**** Ausgewählte Textstelle

Egal, wir bekämpfen es. Zahlreiche Gruppierungen von ganz rechts bis ganz links treibt es jeden Montag auf die Strasse, es geht gegen die Energiepolitik, gegen die Russlandsanktionen, gegen den Krieg, gegen Nazis, gegen Cancel-Culture und links-grüne Verbotskultur, gegen rechte Lügen und Bauernfängerei, gegen Medien und Regierung, gegen Kapitalismus und Neoliberalismus, gegen vieles mehr, immer gegen die anderen.

Die Hits der letzten Jahre waren noch knackiger, sie hatten Titel wie «Corona-Diktatur», die «Merkel-DDR», «der große Austausch» immer mit den dazugehörigen, meist weit grösseren Gegenprotesten. Sie haben an manchen Montagen Zigtausende auf die Strassen gelockt, sind inzwischen aber aus den Charts verschwunden. Doch die Erregungsbereitschaft ist geblieben, womöglich steigt sie sogar. Am letzten Montag forderten die Demos erstmals mehrere Verletzte, angeblich, weil einzelne Gruppen aufeinander losgegangen sind. Die Polizei soll Schlimmeres verhindert haben.

Früher, als es noch gegen «den Staat» ging, stand die Polizei auf der Seite der Gegner und wurde mit Steinen beworfen. Heute hat sie auf neue Art in ihre Rolle als Freund und Helfer zurückgefunden. Sie verhindert Mord und Totschlag unter den verschiedenen Demo-Gruppen.

Mein Nachbar Norbert kam mit geröteten Wangen und wohlig erregt aus dem Getümmel nach Hause. Ich kann nicht genau sagen, zu welcher Gruppe er gehört. Selber bezeichnet er sich als links, doch wenn er über den Ukraine-Krieg oder die Coronamassnahmen spricht, klingt er manchmal ein bisschen nach «Russia Today» und damit ähnlich wie Mischa, ein anderer Nachbar, der sich leicht ironisch als «sächsischer Nazi» bezeichnet. Die beiden sind eigentlich Gegner, in einem Punkt sind sie sich allerdings einig: Sie sind sicher, dass sie nach Strich und Faden verarscht werden.

Es kommt mir manchmal vor, als seien meine beiden Nachbarn ständig auf der Suche nach dem nächsten Trigger, dem nächsten Aufreger, den sie zum Anlass nehmen können, ihre Rolle in ihrer eigenen Heldengeschichte mit neuem Furor zu befeuern, sich mit Empörung zu wappnen und in die nächsten Gefechte zu ziehen.

Beide wähnen sich auf der richtigen Seite. Aber jeder bleibt in seiner eigenen Geschichte. Sie brauchen ihre Gegenspieler, vielleicht um sich selber zu spüren, sich aufzurichten, das eigene Profil zu schärfen. Falls sie sich demnächst mal gegenseitig verprügeln wollen, steht hoffentlich ein Polizist in der Nähe und verhindert, dass einer der beiden vom anderen aus seiner Geschichte geschrieben bzw. geprügelt wird.

********
**** Erfasste Daten

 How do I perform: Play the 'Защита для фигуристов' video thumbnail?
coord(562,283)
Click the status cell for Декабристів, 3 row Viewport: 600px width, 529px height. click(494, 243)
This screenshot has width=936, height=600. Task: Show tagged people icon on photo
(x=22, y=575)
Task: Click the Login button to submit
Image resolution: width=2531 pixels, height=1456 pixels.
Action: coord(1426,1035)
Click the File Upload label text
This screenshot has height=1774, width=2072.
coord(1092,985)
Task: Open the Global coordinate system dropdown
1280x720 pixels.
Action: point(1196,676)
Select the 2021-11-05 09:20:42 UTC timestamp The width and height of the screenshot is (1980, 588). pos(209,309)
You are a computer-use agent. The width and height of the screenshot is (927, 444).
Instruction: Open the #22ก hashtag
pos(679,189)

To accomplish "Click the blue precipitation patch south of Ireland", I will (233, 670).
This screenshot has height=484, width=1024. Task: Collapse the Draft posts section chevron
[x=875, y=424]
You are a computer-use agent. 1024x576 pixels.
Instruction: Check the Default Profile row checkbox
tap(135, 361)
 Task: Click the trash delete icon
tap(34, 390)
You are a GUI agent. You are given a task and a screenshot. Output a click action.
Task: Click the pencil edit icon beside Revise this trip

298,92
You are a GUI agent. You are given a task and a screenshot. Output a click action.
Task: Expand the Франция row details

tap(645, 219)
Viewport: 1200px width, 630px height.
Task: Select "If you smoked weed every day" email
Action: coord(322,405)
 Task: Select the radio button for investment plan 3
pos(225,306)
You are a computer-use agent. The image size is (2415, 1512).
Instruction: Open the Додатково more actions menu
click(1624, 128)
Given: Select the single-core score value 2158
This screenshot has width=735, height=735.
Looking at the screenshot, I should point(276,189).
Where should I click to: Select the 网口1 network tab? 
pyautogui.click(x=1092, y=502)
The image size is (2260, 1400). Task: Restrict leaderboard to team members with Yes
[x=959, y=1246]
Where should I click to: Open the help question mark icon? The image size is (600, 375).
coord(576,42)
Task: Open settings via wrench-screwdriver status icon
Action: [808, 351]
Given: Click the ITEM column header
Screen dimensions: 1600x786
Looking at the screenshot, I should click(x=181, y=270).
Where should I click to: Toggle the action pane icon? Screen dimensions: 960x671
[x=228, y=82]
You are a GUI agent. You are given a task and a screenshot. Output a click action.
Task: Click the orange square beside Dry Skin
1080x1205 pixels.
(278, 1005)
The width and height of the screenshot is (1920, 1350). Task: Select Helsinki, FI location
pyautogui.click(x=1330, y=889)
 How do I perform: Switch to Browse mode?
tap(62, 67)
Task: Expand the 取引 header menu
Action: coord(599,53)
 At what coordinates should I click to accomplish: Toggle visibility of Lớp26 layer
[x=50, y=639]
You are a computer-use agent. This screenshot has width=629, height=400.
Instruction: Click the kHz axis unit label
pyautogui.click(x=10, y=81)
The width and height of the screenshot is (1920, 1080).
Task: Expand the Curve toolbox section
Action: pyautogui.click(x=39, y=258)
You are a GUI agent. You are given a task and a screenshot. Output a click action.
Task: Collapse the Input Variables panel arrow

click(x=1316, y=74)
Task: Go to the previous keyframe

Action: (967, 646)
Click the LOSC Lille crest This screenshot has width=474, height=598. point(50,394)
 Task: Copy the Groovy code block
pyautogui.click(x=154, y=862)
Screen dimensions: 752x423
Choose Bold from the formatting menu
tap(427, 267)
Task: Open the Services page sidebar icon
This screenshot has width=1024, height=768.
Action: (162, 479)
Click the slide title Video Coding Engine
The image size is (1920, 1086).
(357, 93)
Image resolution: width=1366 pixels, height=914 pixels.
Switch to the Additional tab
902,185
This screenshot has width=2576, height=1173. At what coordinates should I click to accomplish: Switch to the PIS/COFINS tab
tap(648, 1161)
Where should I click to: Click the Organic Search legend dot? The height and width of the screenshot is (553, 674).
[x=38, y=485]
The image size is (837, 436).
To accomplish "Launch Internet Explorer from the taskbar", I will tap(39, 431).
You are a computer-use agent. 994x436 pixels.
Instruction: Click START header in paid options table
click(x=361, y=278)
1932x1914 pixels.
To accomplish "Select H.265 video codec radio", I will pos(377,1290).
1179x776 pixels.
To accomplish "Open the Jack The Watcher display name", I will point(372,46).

********

§ **Schriftliche Aufgaben**:
[a] Nenne alle Titel, die die ausgewählte Textstelle für die Hits der letzten Jahre anführt.
[b] Beantworte anhand der ausgewählten Textstelle folgende Fragen:
(i) Was forderten die Demos am letzten Montag erstmals?
(ii) Womit wurde die Polizei früher beworfen, als es noch gegen «den Staat» ging?
(iii) Wie bezeichnet sich Mischa leicht ironisch?
[c] Schreib den Abschnitt der ausgewählten Textstelle von „Früher, als es“ bis „den verschiedenen Demo-Gruppen.“ genau ab.

§ **Ergebnisse je Aufgabe**:
[a] «Corona-Diktatur», «Merkel-DDR», «der große Austausch»

[b]
(i) Mehrere Verletzte.
(ii) Mit Steinen.
(iii) Als «sächsischer Nazi».

[c]
Früher, als es noch gegen «den Staat» ging, stand die Polizei auf der Seite der Gegner und wurde mit Steinen beworfen. Heute hat sie auf neue Art in ihre Rolle als Freund und Helfer zurückgefunden. Sie verhindert Mord und Totschlag unter den verschiedenen Demo-Gruppen.